The 21st president, Chester Arthur, was notably the Paris Hilton of presidents, enjoying lavish parties, expensive clothing, and vats of champagne. He also enjoyed a healthy dose of cigars. Not much can be attributed to Chester, but some say he did bring a certain elegance and prestige to both the White House and cigars.

Following on the heels of Chester Arthur was the twenty-fifth big wig, William McKinley, who was said to be a closet smoker. There exists no portrait or photo of him with a cigar, and no one ever saw him smoking in public. However, the White House Chief Usher claimed he was obsessive compulsive and constantly smoked. That is up until his eventual assassination in 1901.

Number twenty-seven, William Taft, also smoked in the White House, though he eventually gave it up. After Taft there came William Harding (president 29),  who enjoyed golfing and cigar smoking and hauled his own humidor to the White House from his home. Aside from smoking cigars, he also tried to answer every letter sent to the White House, which is probably why he went down in history as both an avid smoker, and not such a great president.

Following William Harding came Herbert Hoover, who shouldered the Great Depression, and probably tried to keep his own depression at bay with more than a few quality cigars. After the Great Depression, Calvin Coolidge also played it cool, bandying a cigar in his mouth and mumbling behind it during disagreements with his opponents, bringing to mind the Batman nemesis, Oswald Cobblepot (the Penguin).

Obsessed with size, Coolidge is said to have rejected many cigars offered to him. Whenever someone would offer him a stogie, he would sniff it, look it up and down, and pull out his own, bigger cigar and light up. It was not uncommon to see him smoke three 12 inch cigars in an evening.

--------------------------------

**Exercises**:
• 1. Please sum up the passage on presidents and cigars in two sentences.
• 2. In the passage on presidents and cigars, who claimed that William McKinley constantly smoked?
• 3. Using the passage on presidents and cigars, explain in one to three sentences why William McKinley is described as a closet smoker.

**Supplied information**:
--------------------------------

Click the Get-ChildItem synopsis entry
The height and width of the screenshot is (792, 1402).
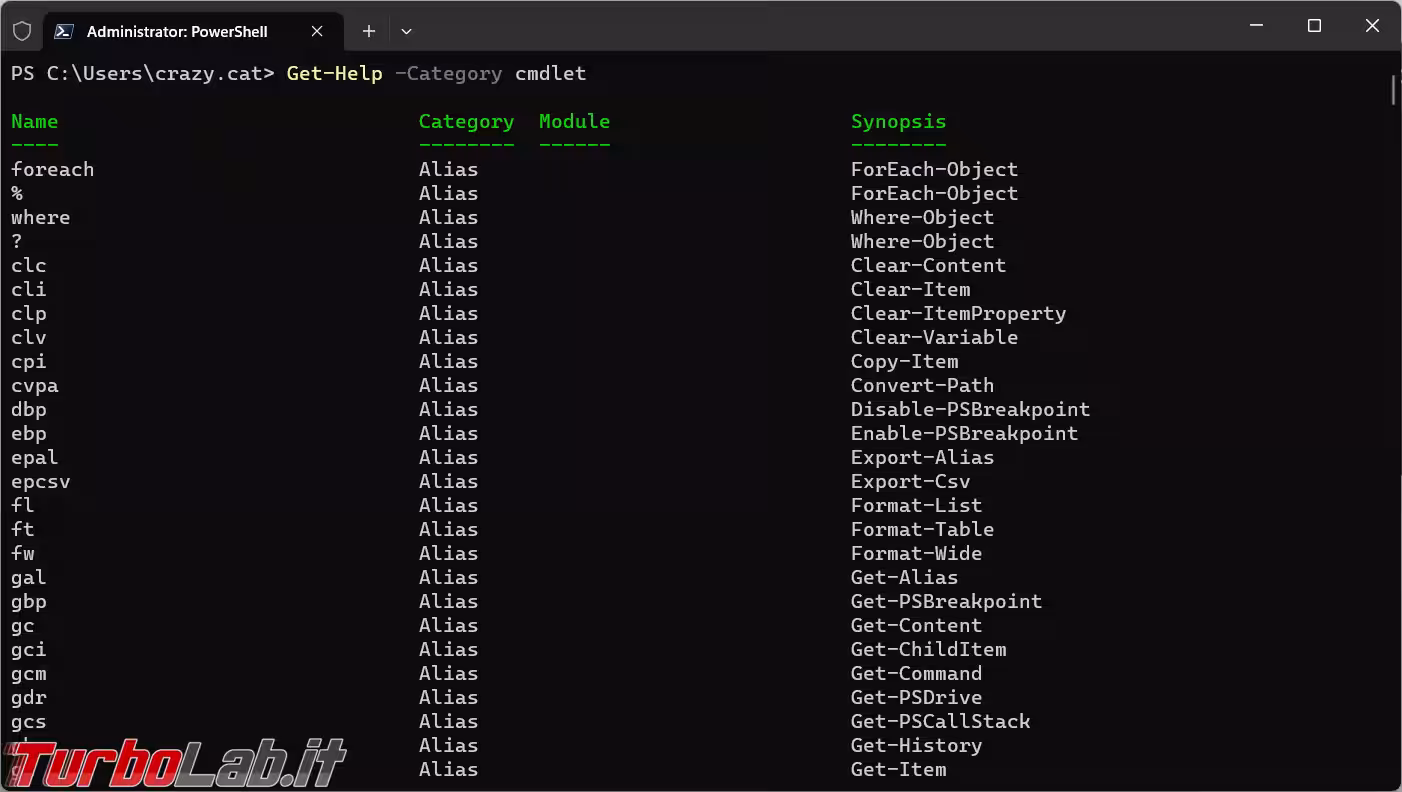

--------------------------------

**Answer set**:
• 1. Several presidents enjoyed cigars, including Chester Arthur, who is credited with bringing elegance to the White House and to cigars, and William McKinley, whom the White House Chief Usher described as smoking constantly though he was never seen smoking in public. William Taft smoked in the White House before giving it up, Harding hauled his own humidor there from home, and Calvin Coolidge would turn down offered cigars in favor of his own bigger ones, sometimes smoking three 12-inch cigars in an evening.

• 2. The White House Chief Usher.

• 3. No portrait or photo shows him with a cigar, and no one ever saw him smoking in public. Yet the White House Chief Usher claimed that he constantly smoked.